Stored data entries

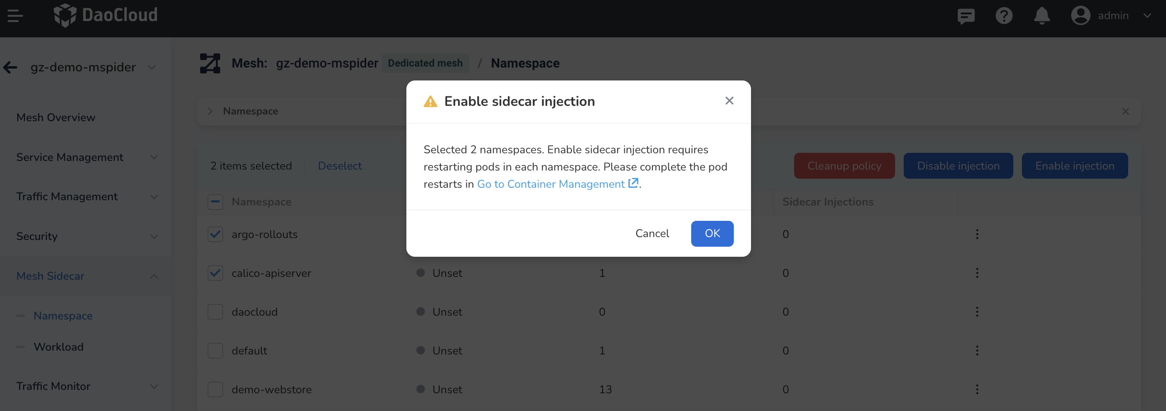Viewport: 1166px width, 411px height.
Task: Uncheck the argo-rollouts namespace checkbox
Action: point(215,234)
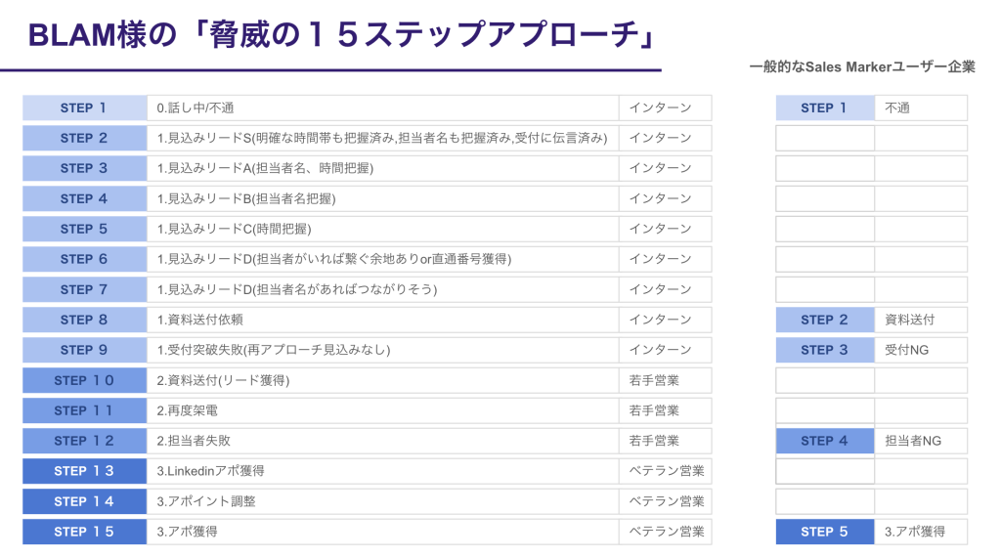This screenshot has height=558, width=1001.
Task: Click the 'インターン' cell in the STEP 5 row
Action: 665,229
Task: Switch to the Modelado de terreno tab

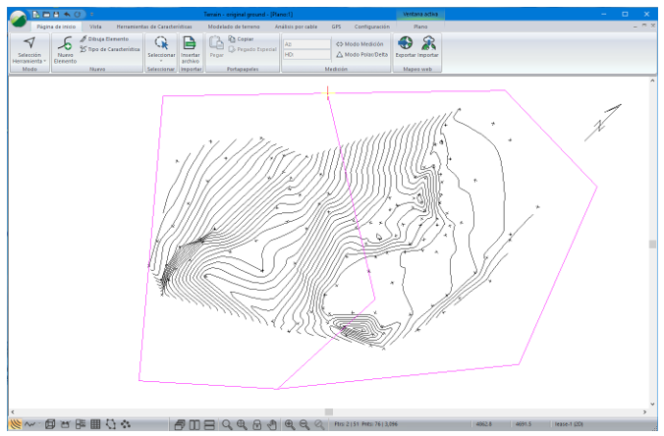Action: pos(233,27)
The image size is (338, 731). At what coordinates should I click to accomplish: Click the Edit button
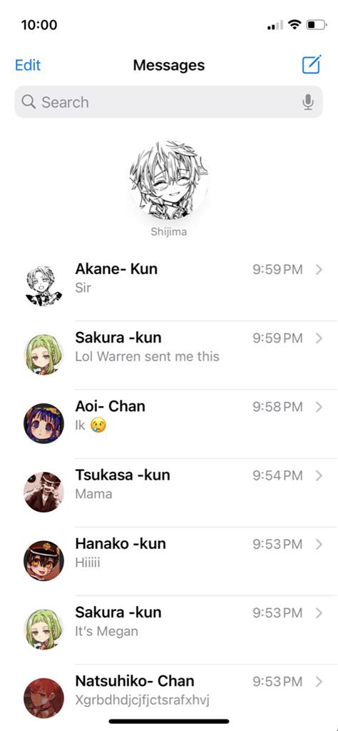click(28, 65)
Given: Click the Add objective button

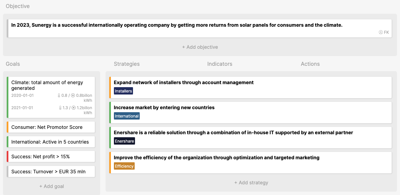Looking at the screenshot, I should click(x=200, y=47).
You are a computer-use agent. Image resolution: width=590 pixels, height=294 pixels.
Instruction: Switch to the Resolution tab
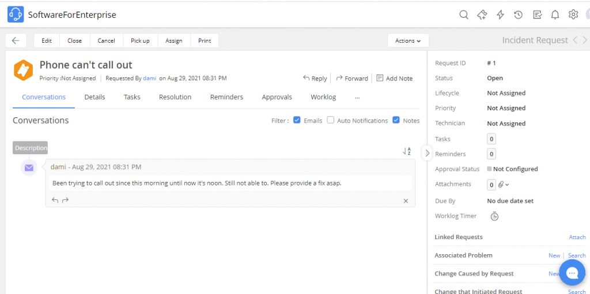pos(175,97)
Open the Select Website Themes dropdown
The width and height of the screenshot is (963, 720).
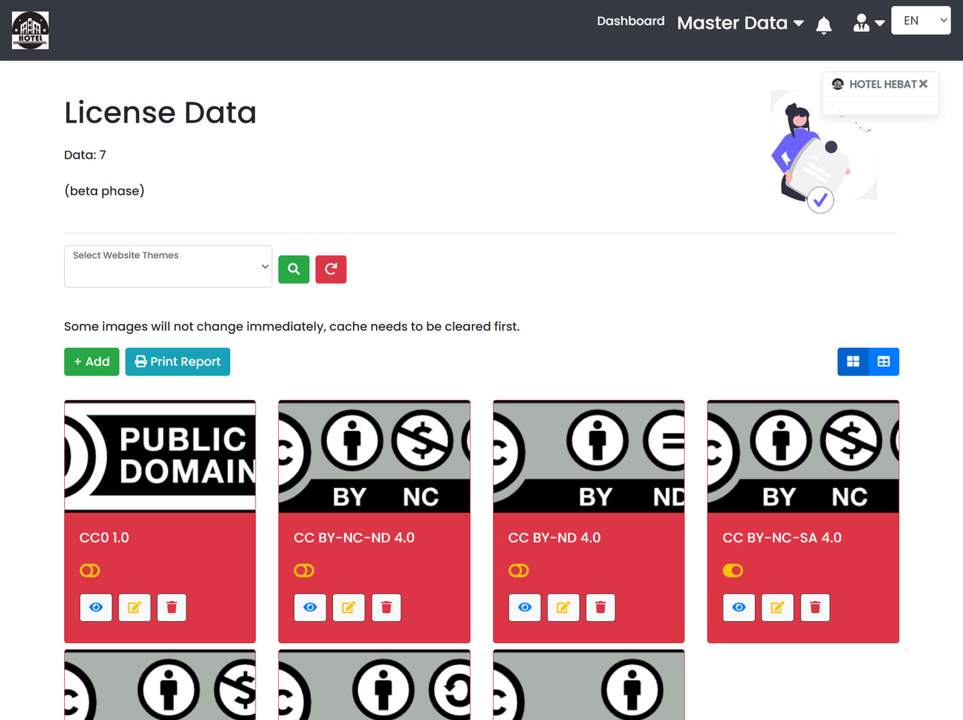click(168, 266)
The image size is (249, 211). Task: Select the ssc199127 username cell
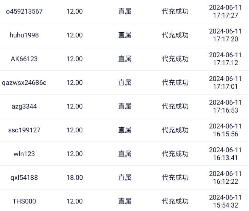[x=24, y=130]
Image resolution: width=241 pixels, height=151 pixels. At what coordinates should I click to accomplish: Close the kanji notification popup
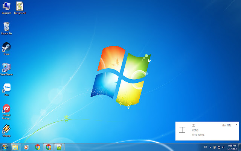coord(236,124)
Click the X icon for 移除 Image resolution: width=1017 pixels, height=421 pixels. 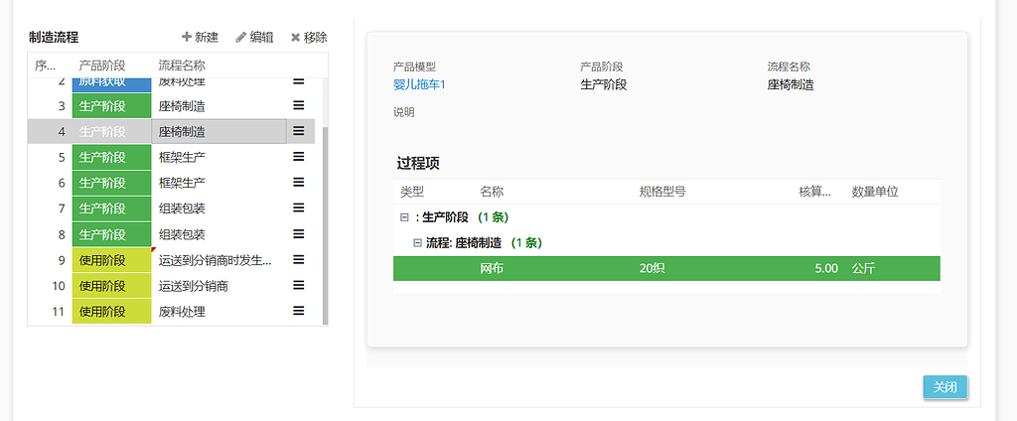point(295,38)
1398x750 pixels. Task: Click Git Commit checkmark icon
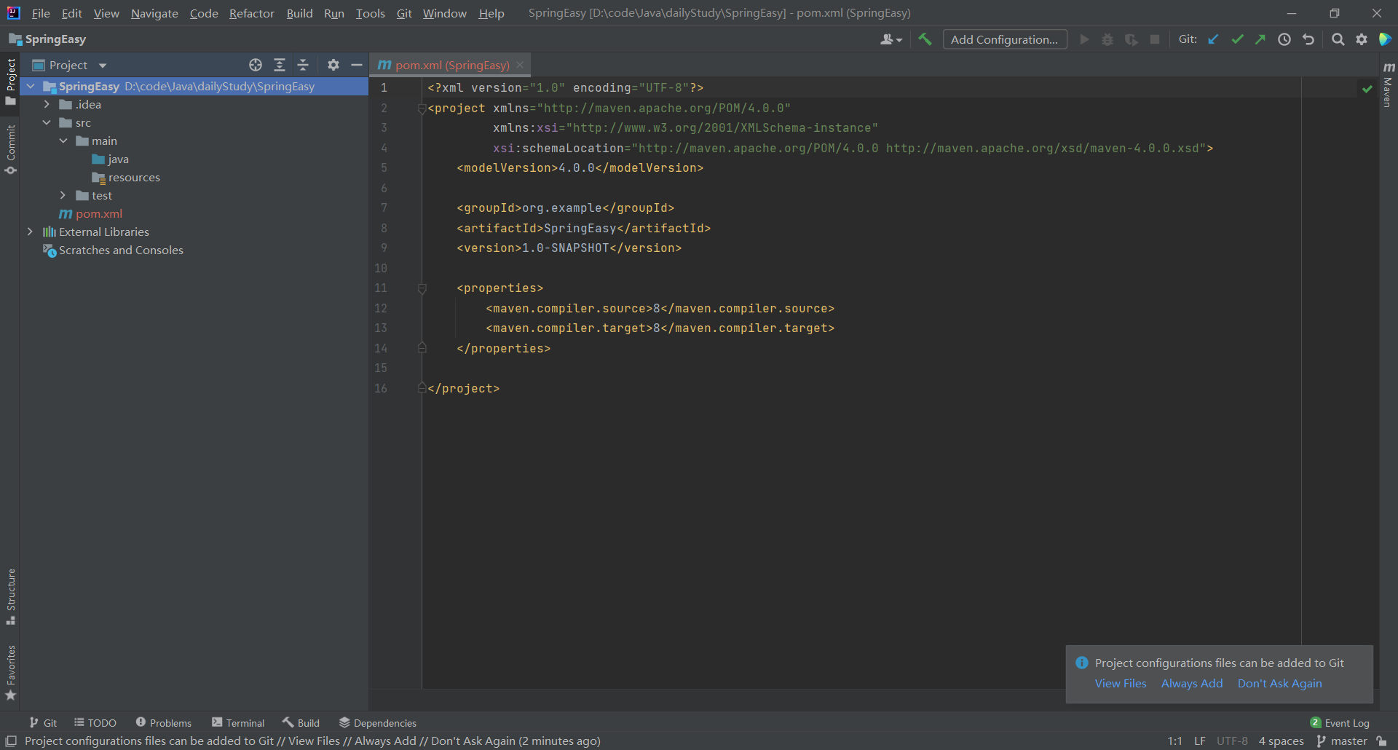click(1237, 39)
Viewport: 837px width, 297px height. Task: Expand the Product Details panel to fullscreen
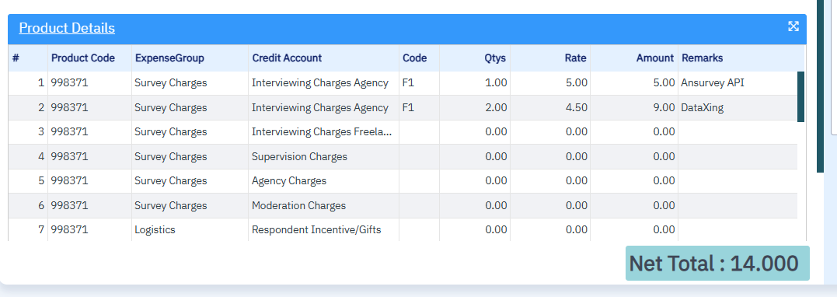793,26
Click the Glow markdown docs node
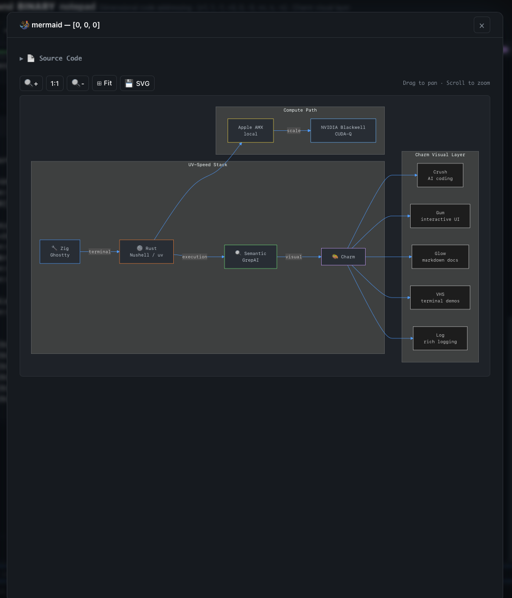The width and height of the screenshot is (512, 598). coord(440,257)
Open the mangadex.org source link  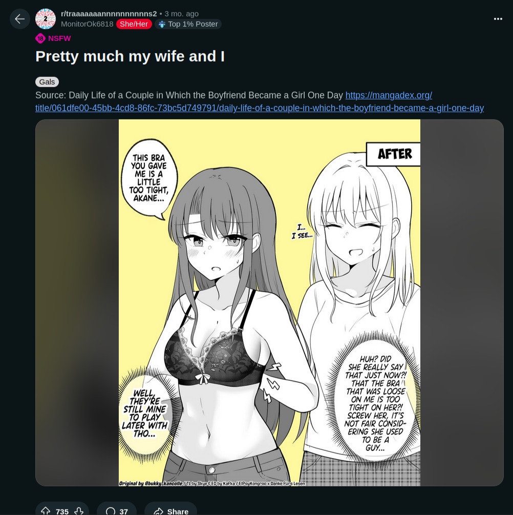(x=259, y=101)
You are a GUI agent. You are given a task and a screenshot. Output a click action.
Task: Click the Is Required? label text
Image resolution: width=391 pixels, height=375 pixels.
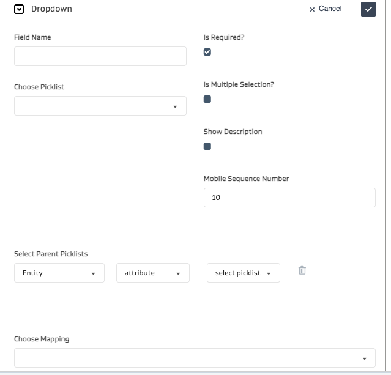(223, 37)

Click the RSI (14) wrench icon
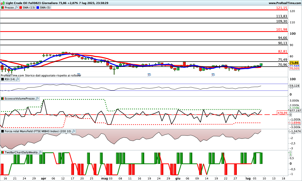(x=17, y=79)
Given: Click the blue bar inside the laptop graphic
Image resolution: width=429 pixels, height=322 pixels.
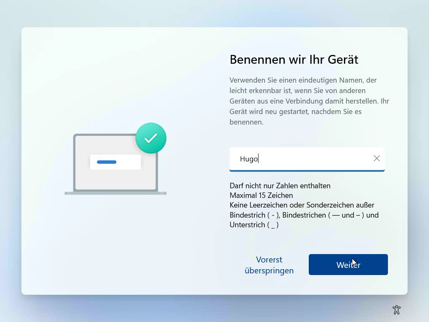Looking at the screenshot, I should (106, 162).
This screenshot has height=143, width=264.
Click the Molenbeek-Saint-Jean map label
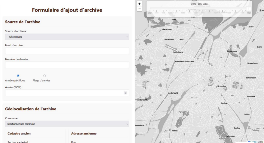point(184,61)
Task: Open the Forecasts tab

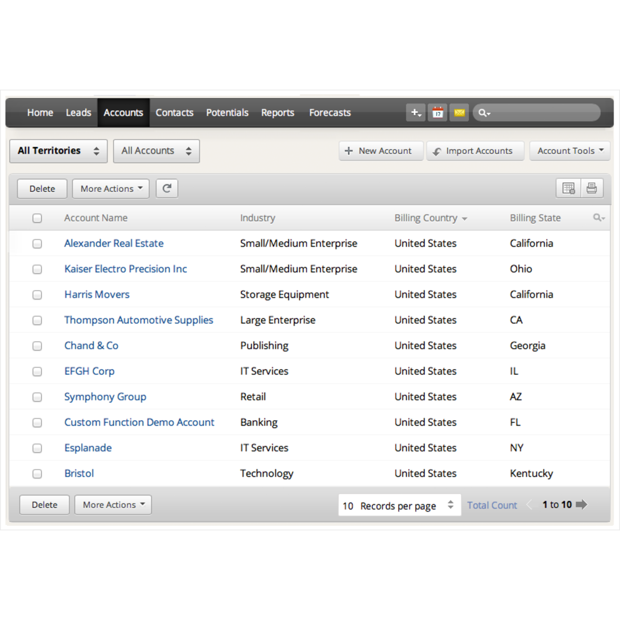Action: coord(330,113)
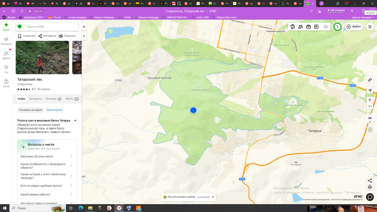Click the print map icon
The image size is (377, 212).
[370, 186]
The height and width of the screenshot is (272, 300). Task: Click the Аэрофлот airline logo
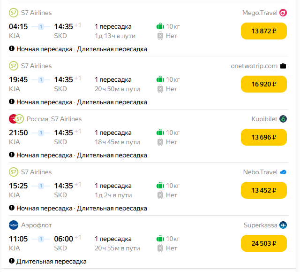(x=13, y=225)
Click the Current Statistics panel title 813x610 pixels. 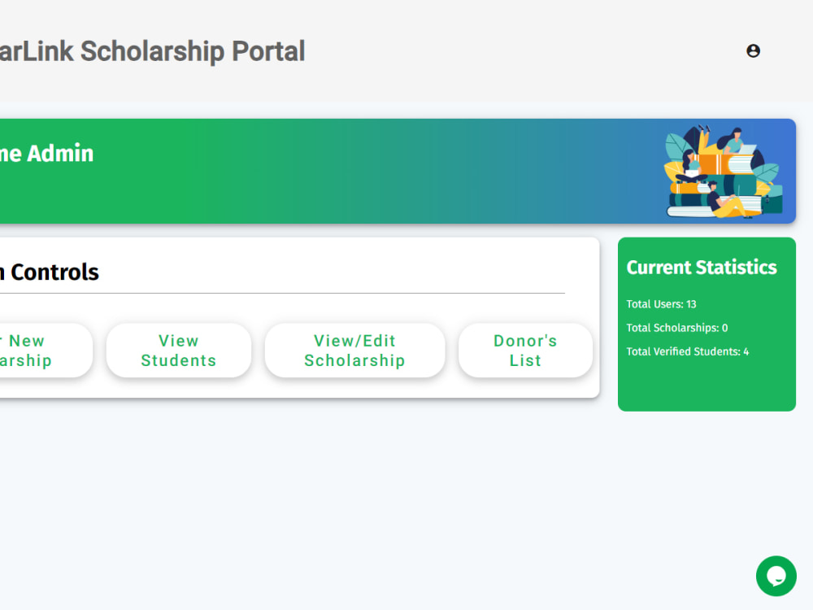tap(702, 267)
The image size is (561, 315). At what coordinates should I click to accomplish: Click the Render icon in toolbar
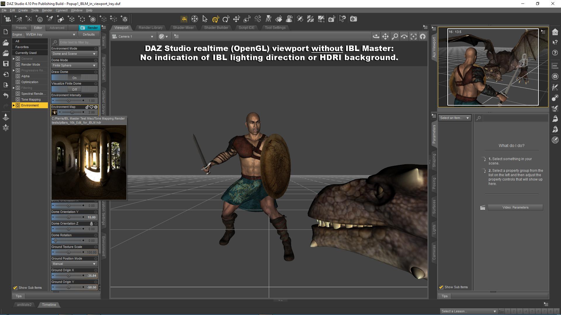point(353,19)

→ **EXERCISE DIRECTIONS**
Each line of the entries above that contains "agent" is to be copied.

→ **FINISHED EXERCISE**
You are a computer-use agent. Image resolution: width=590 pixels, height=294 pixels.
You are a GUI agent. You are given a task and a screenshot. Output a click action.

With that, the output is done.